Многие из моих самых ярких воспоминаний связаны с моментами осознания какой-либо важной закономерности, способной прояснить то, что минуту назад казалось непостижимо сложным.
Я помню, как однажды утром, сидя в церкви (все хорошие английские мальчики, посещающие привилегированные частные школы, начинают свой день с молитвы), я впервые услышал Первое послание Святого апостола Павла к Коринфянам. 13:13: «А теперь пребывают сии три: вера, надежда и любовь; но любовь из них больше».
Тогда я до конца не понял смысл этих слов, да и сегодня, наверное, не могу понять их во всей полноте, но я хорошо помню сильное волнение, охватившее меня после слов Святого апостола Павла о величии любви.
С тех пор мой пантеон основных понятий, объясняющих мир, заметно расширился. Некоторые из них были важны, потому что касались лично меня. С трех до двенадцати лет я страдал сильным заиканием. Я сильно смущался при общении с людьми и внутренне недоумевал. Почему я заикаюсь? Почему не могу произнести свое имя, не превратив его при этом в беспорядочное нагромождение нечленораздельных согласных и неестественно длинных гласных? Ведь я знаю свое имя очень хорошо. Я даже могу его пропеть. Но никак не могу выговорить его. Мое заикание не поддавалось рациональному объяснению, поэтому казалось ребенку еще более заметным и опасным.
Но однажды в приемной врача я случайно нашел журнал, в котором прочитал, что мальчики, получившие в утробе матери повышенную дозу тестостерона, более подвержены риску развития аутизма, дислексии и, как ни странно, заикания. Избыточный тестостерон в организме ребенка проявляется в том, что его безымянный палец длиннее указательного. Прочитав это, я сразу же посмотрел на свои руки и заметил (думаю, первый раз в жизни), что мой безымянный палец намного длиннее указательного.
Я до сих пор помню чувство безграничного счастья, охватившего меня после этого открытия. У моего заикания была причина. Оно стало казаться мне отчасти понятным и предсказуемым, что давало возможность его контролировать. Случайно или нет, но через пару дней после визита к врачу я почувствовал, что заикание исчезает. Сегодня оно прошло практически полностью и проявляется только в редких случаях, когда я переутомляюсь или испытываю сильное волнение.
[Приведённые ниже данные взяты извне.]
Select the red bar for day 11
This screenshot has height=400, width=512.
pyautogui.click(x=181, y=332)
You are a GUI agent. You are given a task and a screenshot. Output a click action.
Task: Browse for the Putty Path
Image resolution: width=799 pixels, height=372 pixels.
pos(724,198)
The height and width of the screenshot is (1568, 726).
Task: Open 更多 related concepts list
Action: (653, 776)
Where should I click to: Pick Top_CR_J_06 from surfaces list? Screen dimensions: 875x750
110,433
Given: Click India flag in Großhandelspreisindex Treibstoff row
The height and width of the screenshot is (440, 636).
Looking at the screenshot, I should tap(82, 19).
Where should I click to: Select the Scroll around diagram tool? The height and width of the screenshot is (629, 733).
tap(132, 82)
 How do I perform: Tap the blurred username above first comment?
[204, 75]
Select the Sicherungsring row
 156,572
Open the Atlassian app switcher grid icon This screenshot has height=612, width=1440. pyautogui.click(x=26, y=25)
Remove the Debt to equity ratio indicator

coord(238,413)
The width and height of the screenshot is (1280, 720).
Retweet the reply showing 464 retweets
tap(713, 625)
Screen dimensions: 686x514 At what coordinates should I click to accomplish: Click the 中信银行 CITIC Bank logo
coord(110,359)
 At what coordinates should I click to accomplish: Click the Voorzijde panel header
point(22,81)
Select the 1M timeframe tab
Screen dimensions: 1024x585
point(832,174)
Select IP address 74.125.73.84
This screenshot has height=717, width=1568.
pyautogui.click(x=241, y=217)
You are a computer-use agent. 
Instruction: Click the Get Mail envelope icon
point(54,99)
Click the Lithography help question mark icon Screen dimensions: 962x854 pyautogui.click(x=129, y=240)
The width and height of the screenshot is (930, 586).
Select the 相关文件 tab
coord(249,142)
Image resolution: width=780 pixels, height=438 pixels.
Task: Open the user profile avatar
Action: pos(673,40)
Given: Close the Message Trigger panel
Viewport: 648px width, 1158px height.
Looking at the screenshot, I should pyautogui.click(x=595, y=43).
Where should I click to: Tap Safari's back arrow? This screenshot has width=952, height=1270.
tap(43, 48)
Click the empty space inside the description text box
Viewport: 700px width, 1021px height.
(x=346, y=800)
Некоторые закономерности попали в созданный мною пантеон из-за своей невероятности. К этой категории относится факт зависимости приливов от влияния Луны. Когда я впервые услышал об этом от брата, то решил, что он дурачит меня. Ведь он и раньше убеждал меня в том, что киты откладывают яйца, а мотыльки по ночам летают вокруг уличных фонарей, чтобы не замерзнуть. Однако при дальнейшем изучении вопроса я убедился в правдивости объяснений брата: каким бы невероятным мне это ни казалось, но маленькая далекая луна в темном ночном небе каким-то непостижимым образом заставляет море наступать на берег, смывая построенные мною замки из песка, а затем снова отступать.
Другие понятия представлялись мне важными потому, что могли дать простое объяснение многим вещам. В эту категорию входит горячо любимая мною теория естественного отбора. Меня всегда поражало и по сей день поражает то, что кто-то (а точнее, два человека – Чарльз Дарвин и Альфред Рассел Уоллес) оказался настолько проницательным, что смог постичь неописуемое разнообразие природы и определить механизм его возникновения. Теория, объясняющая происхождение глаз, деторождение у самцов морских коньков, причинно-следственную связь между гневом человека и лицемерием, зимнюю миграцию птиц в теплые края, а также особенности внешнего вида и функционирование практически любого живого существа, и к тому же делающая это в форме, доступной пониманию восьмиклассника, заслуживает звания королевы теорий. Говорят, что друг Дарвина Томас Хаксли, прочитав первое издание его работы «Происхождение видов», сказал фразу, отражающую мысль, которая, я уверен, посещала многих из нас: «Как глупо, что я сам до этого не додумался». Аминь.